Quoted text
§ §

RDF

CWM - Closed World Machine

CWM is a popular Semantic Web program that can do the following tasks:-

CWM was written in Python from 2000-10 onwards by Tim Berners-Lee and Dan Connolly of the W3C.

This resource is provided so that people can use CWM, find out what it does (documentation used to be sparse), and perhaps even contribute to its development.

Installing CWM

To install CWM, you will first need to install Python if you don't have it on your machine. The latest version is highly recommended: certainly upgrade if you are using a 1.x.x version, since CWM seems to depend upon SAX (the simple XML API). CWM worked properly with Python 2.2 as of 2002-08.

Next, you will need to get the CWM modules. All of the CWM material is developed and hosted on the W3C site, in the SWAP (Semantic Web Area for Play/Semantic Web Application Platform) directory. However, since not all of the files are publically accessible (many of the files return "403 Forbidden"), Dan Connolly opened up the directory through CVS: /2000/10/swap/ in W3C CVS. The CVS mirror is approximately 50 minutes behind the canonical SWAP directory.

Important note: the latest version of CWM (files of 2002-02-25) is quite slow (check out the bugs reports: 1, and 2). TimBL is gradually speeding it up, but note that the 1.82 distribution of CWM is relatively stable, and has the same kind of functionality. My personal recommendation is that you try the latest version first, but if that doesn't work, go for the .tar.gz of v1.82.

The Modules

You should get the following modules and put them into a single directory:-

Reminder: the tar.gz file for CWM 1.82 is available as cwm1.82.tar.gz (Winzip should be able to read tar.gz, but if not, please let me know.

Installation Problems

CWM relies upon the SAX XML parser in Python to parse XML RDF, but this usually does not come with the Python distribution, and has to be installed separately. On Debian you can run "apt-get install python-xml" (tip courtesy of DanB and DanC). The following details noted in sax2rdf.py may also help:-

If you run Python on CygWin, you can just grab the pre-compiled package from dbs. However, when you upgrade Python it seems that you have to reinstall it, which is very frustrating. If in doubt, try to use the standard Windows Python installation from CygWin (you can run Windows programs through CygWin).

Getting Started

There are a number of resources available to get you started on CWM and Notation3. The main ones come from TimBL himself: the Notation3 Primer a page of CWM Examples, and the CWM Homepage. The CWM examples page is very good if you want to get started, but only describes a portion of what CWM can do, and leaves you to figure out the rest.

CWM is run at the command line as normal, and takes a number of different flags. The most common of these are listed on the SWAP page under Command line parameters (now up to date).

§ §

Task statement
Per the CWM page above, which Python version was CWM working properly with as of 2002-08?

§ §

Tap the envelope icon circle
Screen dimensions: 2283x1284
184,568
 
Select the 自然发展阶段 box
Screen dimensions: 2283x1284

§ §

Solution below
Python 2.2